▸ Textauszug

= = = =

Thomas Antkowiak ist seit 2006 in der Geschäftsführung von Misereor tätig. Als Leiter der Personalabteilung ist er unter anderem für die Belange des Misereor-Freiwilligendienstes zuständig. Im Interview erzählt er, weshalb der Freiwilligendienst ihm so am Herzen liegt.

Portraitbild von Misereor-Geschäftsführer Thomas Antkowiak
Als Leiter der Personalabteilung ist Thomas Antkowiak unter anderem für die Belange des Misereor-Freiwilligendienstes zuständig. © Klaus Mellenthin / Misereor

Herr Antkowiak, welches ist Ihr Lieblingsprojekt?

Ein direktes Lieblingsprojekt habe ich nicht, weil meine Aufgabe nicht die Projektarbeit ist. Aber ich kenne Projekte im Bereich des entwicklungspolitischen Freiwilligendienstes, die ich auch besucht habe. Insofern könnte ich sagen, dieser Bereich liegt mir sehr am Herzen.

Warum liegt Ihnen der Freiwilligendienst am Herzen? Was macht ihn zu etwas Besonderem?

= = = =

▸ Daten
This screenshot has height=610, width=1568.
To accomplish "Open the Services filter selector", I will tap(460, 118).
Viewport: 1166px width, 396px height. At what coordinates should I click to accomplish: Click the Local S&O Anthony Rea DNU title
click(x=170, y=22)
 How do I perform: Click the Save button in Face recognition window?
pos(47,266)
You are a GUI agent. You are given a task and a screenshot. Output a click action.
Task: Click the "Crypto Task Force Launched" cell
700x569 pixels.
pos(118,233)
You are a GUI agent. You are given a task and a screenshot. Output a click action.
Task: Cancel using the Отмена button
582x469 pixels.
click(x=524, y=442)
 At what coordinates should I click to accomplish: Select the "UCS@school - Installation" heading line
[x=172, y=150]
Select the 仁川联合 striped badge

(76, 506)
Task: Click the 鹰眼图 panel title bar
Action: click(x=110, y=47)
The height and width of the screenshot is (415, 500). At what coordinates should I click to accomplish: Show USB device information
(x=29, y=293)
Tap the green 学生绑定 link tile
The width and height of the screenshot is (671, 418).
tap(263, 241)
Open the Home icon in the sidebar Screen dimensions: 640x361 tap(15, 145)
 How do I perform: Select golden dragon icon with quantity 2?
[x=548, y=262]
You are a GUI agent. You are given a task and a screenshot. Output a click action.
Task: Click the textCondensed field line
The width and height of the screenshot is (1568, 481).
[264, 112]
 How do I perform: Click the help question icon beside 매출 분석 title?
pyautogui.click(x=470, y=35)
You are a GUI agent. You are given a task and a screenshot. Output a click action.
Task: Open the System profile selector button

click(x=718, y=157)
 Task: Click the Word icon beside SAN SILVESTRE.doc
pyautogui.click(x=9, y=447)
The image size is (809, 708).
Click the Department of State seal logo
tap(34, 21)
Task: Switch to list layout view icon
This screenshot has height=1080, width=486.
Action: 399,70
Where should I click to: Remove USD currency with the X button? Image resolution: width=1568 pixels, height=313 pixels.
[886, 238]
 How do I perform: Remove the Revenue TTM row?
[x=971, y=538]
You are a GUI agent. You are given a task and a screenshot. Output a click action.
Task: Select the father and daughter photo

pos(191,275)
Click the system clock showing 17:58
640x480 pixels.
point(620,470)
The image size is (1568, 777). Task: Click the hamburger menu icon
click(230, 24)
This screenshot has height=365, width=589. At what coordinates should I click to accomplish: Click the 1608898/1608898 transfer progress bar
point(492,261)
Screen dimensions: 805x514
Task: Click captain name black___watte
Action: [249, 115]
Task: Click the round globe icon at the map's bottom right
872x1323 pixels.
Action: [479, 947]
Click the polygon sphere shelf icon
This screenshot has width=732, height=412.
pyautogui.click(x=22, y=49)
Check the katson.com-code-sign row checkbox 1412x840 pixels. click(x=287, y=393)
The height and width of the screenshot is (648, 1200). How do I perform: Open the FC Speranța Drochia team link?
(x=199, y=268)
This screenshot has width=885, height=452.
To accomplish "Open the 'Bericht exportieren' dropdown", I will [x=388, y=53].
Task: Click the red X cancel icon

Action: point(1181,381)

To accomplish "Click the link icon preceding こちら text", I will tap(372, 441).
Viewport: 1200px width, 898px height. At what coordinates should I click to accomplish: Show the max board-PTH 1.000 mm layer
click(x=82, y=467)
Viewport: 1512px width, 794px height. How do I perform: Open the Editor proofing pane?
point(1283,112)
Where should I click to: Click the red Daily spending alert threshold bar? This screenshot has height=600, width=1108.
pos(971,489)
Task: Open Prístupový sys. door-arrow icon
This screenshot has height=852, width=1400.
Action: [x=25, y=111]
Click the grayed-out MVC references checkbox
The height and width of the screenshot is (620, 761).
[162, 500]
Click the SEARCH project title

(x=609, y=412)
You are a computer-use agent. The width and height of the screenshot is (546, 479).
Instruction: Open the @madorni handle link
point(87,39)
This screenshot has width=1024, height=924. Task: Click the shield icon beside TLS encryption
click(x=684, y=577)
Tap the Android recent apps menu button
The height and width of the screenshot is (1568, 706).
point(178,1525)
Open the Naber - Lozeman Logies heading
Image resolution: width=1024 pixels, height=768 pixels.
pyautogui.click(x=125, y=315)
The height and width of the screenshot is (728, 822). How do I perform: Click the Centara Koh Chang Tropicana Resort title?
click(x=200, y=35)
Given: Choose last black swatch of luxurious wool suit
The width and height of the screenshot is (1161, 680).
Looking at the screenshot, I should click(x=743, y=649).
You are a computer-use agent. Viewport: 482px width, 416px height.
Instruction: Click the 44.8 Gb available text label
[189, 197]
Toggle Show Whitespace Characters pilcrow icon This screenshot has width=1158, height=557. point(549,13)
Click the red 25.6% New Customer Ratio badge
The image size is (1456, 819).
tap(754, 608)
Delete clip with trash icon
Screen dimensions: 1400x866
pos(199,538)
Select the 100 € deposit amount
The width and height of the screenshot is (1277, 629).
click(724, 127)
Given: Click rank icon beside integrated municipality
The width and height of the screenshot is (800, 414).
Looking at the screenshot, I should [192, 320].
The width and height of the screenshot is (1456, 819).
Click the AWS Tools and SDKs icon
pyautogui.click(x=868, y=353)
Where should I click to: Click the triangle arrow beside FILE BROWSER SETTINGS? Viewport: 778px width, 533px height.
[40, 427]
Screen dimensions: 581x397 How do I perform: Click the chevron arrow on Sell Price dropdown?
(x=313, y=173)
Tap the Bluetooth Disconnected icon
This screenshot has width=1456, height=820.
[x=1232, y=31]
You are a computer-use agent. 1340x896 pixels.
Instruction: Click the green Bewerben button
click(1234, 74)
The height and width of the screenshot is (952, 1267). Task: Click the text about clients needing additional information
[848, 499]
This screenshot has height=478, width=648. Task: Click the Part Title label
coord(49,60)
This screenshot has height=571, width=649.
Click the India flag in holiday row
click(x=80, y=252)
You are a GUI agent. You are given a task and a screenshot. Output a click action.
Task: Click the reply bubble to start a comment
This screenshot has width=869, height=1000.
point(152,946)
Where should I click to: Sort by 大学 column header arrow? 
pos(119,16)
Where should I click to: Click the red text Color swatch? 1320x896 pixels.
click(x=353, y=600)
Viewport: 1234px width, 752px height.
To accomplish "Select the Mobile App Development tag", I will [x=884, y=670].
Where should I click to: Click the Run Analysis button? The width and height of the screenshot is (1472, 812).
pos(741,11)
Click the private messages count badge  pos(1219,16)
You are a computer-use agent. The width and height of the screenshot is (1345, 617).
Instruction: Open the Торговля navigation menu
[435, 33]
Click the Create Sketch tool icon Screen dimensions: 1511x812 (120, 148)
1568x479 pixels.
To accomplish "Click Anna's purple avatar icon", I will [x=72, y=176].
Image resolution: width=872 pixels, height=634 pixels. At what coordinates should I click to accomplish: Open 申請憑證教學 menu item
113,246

= = = =

▸ Zu erledigen
A: Übernimm aus den Einträgen unverändert alles von der Zeile mit „Check the katson.com-code-sign“ bis hinunter zur Zeile mit „point(178,1525)“, beide eingeschlossen.
B: Führe das Interview über den Misereor-Freiwilligendienst im Anschluss an seine letzte Zeile weiter.
Das Interview und die Einträge haben nichts miteinander zu tun.

▸ Lösungen
A:
Check the katson.com-code-sign row checkbox 1412x840 pixels. click(x=287, y=393)
The height and width of the screenshot is (648, 1200). How do I perform: Open the FC Speranța Drochia team link?
(x=199, y=268)
This screenshot has width=885, height=452.
To accomplish "Open the 'Bericht exportieren' dropdown", I will [x=388, y=53].
Task: Click the red X cancel icon

Action: point(1181,381)

To accomplish "Click the link icon preceding こちら text", I will tap(372, 441).
Viewport: 1200px width, 898px height. At what coordinates should I click to accomplish: Show the max board-PTH 1.000 mm layer
click(x=82, y=467)
Viewport: 1512px width, 794px height. How do I perform: Open the Editor proofing pane?
point(1283,112)
Where should I click to: Click the red Daily spending alert threshold bar? This screenshot has height=600, width=1108.
pos(971,489)
Task: Open Prístupový sys. door-arrow icon
This screenshot has height=852, width=1400.
Action: [x=25, y=111]
Click the grayed-out MVC references checkbox
The height and width of the screenshot is (620, 761).
[162, 500]
Click the SEARCH project title

(x=609, y=412)
You are a computer-use agent. The width and height of the screenshot is (546, 479).
Instruction: Open the @madorni handle link
point(87,39)
This screenshot has width=1024, height=924. Task: Click the shield icon beside TLS encryption
click(x=684, y=577)
Tap the Android recent apps menu button
The height and width of the screenshot is (1568, 706).
point(178,1525)

B:
Weil ich finde, dass der Freiwilligendienst im Ausland, wo junge Leute einen „Lerndienst“ leisten können, ganz andere Erfahrungsfelder eröffnet. Ich habe das immer so beschrieben, dass es für die jungen Erwachsenen ein Lerndienst ist, weil sie häufig nach der Schule ein knappes Jahr in einer völlig anderen Umgebung, unter völlig anderen Bedingungen leben und in Projekten mitarbeiten können. Dabei lernen sie enorm viel für sich selber und für ihr Leben. Auch für die Eltern ist es eine Lernerfahrung, wenn ihre Kinder mal zehn Monate wirklich und weit weg sind. Und wir bei Misereor lernen viel daraus, weil die jungen Menschen anders wiederkommen – den Kopf voll, das Herz voll. Mit Erfahrungen, mit Fragen, mit Anfragen, auch an uns. Und das heißt, dass wir auch immer wieder unsere Arbeit, ja, ein Stück neu ausrichten und überdenken müssen. Und den Rückkehrer*innen natürlich auch Chancen zu öffnen, sich weiter zu engagieren.

Wie kann man sich den Freiwilligendienst konkret vorstellen?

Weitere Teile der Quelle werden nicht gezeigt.